A label is propagated through every compilation phase—source, intermediate representation (IR), and final assembly—while preserving a formal correspondence between the label in one phase and its counterpart in the next. The authors define a set of label‑propagation rules and a cost‑accumulation algebra that together enable an inductive proof: the sum of the costs attached to source‑level labels equals the total number of cycles (or any other chosen metric) executed by the compiled binary. Crucially, the proof is modular: each compiler phase is treated as an independent module with its own local proof obligations. By proving the preservation of labels and the correctness of cost accumulation for each module, the global correctness theorem follows by simple composition, avoiding the combinatorial explosion typical of monolithic verification efforts.
To validate the approach, the authors first construct a toy compiler for a tiny imperative language. This toy pipeline consists of three stages (source → IR → assembly) and is fully formalized in the Coq proof assistant. They encode the label‑propagation semantics, define the cost model (cycle counts per assembly instruction), and mechanically verify that the annotated source program’s total cost matches the execution cost of the generated machine code. The Coq development is modest in size (≈1,200 lines) yet demonstrates the feasibility of the method.

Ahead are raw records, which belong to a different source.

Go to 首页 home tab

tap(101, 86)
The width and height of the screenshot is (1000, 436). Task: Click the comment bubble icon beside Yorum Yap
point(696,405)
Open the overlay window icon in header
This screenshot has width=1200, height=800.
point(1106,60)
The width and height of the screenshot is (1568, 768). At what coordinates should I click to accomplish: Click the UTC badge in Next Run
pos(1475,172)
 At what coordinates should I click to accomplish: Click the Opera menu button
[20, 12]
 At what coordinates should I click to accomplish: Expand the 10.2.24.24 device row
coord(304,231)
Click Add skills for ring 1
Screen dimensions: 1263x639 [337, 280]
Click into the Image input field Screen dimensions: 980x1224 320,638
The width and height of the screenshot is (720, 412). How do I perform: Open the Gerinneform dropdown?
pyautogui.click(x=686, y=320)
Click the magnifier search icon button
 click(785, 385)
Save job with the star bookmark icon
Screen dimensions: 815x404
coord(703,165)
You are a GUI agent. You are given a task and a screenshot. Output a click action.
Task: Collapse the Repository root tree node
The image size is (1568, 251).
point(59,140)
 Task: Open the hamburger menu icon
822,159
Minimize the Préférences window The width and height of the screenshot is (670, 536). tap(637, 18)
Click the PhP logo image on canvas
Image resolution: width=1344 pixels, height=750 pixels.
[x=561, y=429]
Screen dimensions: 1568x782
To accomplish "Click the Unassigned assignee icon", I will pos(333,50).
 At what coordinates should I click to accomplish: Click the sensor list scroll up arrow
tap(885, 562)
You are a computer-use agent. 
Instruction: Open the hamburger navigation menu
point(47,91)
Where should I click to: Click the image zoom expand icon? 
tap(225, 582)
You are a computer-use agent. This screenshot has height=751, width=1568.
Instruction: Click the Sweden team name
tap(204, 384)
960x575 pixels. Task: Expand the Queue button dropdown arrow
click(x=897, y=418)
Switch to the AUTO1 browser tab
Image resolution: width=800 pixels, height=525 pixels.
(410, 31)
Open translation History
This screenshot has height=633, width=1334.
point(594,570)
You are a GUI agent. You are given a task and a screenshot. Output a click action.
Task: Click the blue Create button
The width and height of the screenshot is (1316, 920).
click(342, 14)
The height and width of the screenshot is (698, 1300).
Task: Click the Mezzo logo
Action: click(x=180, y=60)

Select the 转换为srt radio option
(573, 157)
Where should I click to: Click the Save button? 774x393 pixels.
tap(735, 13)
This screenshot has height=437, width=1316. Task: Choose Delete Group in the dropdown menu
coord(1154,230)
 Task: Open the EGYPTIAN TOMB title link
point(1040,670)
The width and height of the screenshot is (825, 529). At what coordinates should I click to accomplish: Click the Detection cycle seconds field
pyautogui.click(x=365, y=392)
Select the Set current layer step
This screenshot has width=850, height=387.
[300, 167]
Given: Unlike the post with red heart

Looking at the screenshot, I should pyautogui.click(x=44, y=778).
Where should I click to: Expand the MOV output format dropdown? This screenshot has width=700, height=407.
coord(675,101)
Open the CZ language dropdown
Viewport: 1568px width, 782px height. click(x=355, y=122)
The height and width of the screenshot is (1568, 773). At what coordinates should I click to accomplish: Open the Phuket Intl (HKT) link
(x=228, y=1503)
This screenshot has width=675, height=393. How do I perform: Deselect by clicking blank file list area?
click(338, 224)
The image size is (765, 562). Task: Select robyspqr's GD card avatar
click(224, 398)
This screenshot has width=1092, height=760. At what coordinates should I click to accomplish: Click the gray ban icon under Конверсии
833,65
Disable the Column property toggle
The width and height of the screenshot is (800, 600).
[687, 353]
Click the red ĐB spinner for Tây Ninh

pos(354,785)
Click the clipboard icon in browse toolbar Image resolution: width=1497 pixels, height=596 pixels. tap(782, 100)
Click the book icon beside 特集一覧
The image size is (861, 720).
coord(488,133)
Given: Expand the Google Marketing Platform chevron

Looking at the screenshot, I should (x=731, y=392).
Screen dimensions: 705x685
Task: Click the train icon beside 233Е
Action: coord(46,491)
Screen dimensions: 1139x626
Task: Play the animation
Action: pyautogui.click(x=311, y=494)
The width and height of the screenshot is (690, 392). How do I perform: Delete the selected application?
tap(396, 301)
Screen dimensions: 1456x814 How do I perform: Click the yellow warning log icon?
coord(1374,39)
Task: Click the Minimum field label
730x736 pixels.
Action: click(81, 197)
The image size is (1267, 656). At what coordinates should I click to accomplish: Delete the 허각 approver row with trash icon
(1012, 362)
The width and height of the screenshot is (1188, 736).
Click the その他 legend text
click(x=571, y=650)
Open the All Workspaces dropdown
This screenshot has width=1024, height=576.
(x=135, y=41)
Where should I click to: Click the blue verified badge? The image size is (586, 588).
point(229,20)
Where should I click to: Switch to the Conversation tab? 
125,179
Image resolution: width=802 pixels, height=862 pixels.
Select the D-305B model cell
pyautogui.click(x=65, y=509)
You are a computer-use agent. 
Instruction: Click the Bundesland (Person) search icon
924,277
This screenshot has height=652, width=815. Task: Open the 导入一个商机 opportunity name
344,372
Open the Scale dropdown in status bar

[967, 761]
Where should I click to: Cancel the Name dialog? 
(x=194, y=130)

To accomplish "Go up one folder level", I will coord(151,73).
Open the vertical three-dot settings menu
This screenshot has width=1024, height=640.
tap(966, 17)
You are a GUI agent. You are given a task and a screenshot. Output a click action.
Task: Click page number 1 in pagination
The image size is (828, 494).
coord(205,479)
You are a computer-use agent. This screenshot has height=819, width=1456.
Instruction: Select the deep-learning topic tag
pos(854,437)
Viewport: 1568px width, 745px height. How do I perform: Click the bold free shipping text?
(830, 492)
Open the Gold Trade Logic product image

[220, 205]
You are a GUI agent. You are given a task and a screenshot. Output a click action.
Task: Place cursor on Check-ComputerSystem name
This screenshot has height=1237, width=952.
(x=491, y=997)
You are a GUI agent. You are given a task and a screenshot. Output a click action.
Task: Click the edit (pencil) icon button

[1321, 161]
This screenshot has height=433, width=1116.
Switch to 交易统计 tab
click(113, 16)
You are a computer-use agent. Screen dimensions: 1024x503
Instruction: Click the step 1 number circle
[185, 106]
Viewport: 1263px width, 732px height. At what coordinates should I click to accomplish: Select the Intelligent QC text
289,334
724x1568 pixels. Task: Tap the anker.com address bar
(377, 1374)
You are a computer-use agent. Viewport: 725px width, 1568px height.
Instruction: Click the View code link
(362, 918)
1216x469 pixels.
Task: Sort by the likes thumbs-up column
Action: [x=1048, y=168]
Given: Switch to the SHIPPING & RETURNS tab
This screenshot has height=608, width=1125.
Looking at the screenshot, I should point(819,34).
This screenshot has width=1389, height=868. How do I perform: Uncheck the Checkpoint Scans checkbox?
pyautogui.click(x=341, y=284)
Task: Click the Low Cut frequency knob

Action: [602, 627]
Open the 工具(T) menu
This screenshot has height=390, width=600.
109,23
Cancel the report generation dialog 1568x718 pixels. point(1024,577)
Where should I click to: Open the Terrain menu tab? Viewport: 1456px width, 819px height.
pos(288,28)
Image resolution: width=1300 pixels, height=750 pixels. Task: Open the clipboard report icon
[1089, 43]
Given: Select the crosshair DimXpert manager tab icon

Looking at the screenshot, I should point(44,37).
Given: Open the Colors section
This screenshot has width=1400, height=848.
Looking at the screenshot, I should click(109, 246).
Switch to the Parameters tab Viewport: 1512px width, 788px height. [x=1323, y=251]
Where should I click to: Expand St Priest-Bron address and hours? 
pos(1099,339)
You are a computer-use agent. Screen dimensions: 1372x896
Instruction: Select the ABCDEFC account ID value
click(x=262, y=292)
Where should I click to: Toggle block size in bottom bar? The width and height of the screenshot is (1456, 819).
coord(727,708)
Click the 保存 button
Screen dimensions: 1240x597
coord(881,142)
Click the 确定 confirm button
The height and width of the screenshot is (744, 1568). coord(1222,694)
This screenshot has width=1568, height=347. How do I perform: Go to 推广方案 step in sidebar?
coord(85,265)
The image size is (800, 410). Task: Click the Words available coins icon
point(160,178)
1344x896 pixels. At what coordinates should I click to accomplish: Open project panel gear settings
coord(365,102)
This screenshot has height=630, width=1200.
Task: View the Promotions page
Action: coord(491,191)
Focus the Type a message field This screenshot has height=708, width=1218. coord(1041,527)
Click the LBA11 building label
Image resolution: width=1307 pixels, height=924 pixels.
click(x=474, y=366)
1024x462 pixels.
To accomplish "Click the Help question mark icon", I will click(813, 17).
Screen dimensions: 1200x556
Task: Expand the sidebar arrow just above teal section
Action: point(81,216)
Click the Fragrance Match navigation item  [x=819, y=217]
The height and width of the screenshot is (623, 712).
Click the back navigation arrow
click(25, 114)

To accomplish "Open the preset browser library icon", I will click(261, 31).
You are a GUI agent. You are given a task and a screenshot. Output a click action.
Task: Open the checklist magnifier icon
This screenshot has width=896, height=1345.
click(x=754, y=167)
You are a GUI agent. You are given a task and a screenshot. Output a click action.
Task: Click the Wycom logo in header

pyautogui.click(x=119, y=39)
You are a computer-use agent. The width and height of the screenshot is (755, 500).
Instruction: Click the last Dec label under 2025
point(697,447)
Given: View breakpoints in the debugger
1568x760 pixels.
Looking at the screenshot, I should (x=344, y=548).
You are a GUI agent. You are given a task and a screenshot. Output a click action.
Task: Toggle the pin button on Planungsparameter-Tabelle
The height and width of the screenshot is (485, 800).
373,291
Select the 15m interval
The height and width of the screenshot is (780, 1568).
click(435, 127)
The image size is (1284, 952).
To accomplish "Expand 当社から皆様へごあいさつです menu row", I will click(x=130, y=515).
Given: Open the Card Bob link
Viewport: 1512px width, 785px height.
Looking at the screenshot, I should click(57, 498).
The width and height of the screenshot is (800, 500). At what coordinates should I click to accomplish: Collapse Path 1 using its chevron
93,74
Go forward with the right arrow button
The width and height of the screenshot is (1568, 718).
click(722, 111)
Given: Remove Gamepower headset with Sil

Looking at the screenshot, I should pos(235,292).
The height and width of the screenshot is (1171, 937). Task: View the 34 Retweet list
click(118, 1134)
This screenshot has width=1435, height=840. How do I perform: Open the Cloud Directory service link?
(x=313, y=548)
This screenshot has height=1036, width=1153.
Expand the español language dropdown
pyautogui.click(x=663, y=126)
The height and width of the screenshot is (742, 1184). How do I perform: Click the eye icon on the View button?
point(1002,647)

Encouraged by the toy example, the authors then integrate the labelling framework into a prototype OCaml compiler that handles a substantial fragment of the C language, including pointers, conditionals, loops, and a handful of common optimisations (register allocation, inlining, dead‑code elimination). Labels are emitted as source‑level comments, making the cost information visible to programmers during debugging. Empirical evaluation shows that the additional compilation overhead is negligible (≤ 3 % increase in compile time, ≤ 2 % increase in binary size) and that the annotated costs match measured execution cycles with 99.8 % accuracy; the residual discrepancy stems from nondeterministic micro‑architectural effects rather than any flaw in the labelling methodology.
The results substantiate two key claims about the labelling approach: (1) compositionality – proofs can be built and reused for each compiler phase independently, and (2) scalability – the method remains tractable even when applied to a realistic subset of C with optimisation passes. Moreover, because the cost metadata remains attached to the source code, developers can reason about performance constraints early in the development cycle, which is especially valuable for real‑time or energy‑constrained systems where exceeding a budget is unacceptable.
In conclusion, the paper presents a novel, formally grounded paradigm for cost‑aware compilation. By embedding a mathematically precise cost model directly into the compilation artefacts and providing a modular proof infrastructure, the labelling approach enables provable cost guarantees from source to binary. Future work outlined by the authors includes extending the framework to multi‑core scheduling, hierarchical memory models, and tighter integration with existing formal verification toolchains, thereby turning cost annotation from a post‑hoc profiling activity into a first‑class design invariant.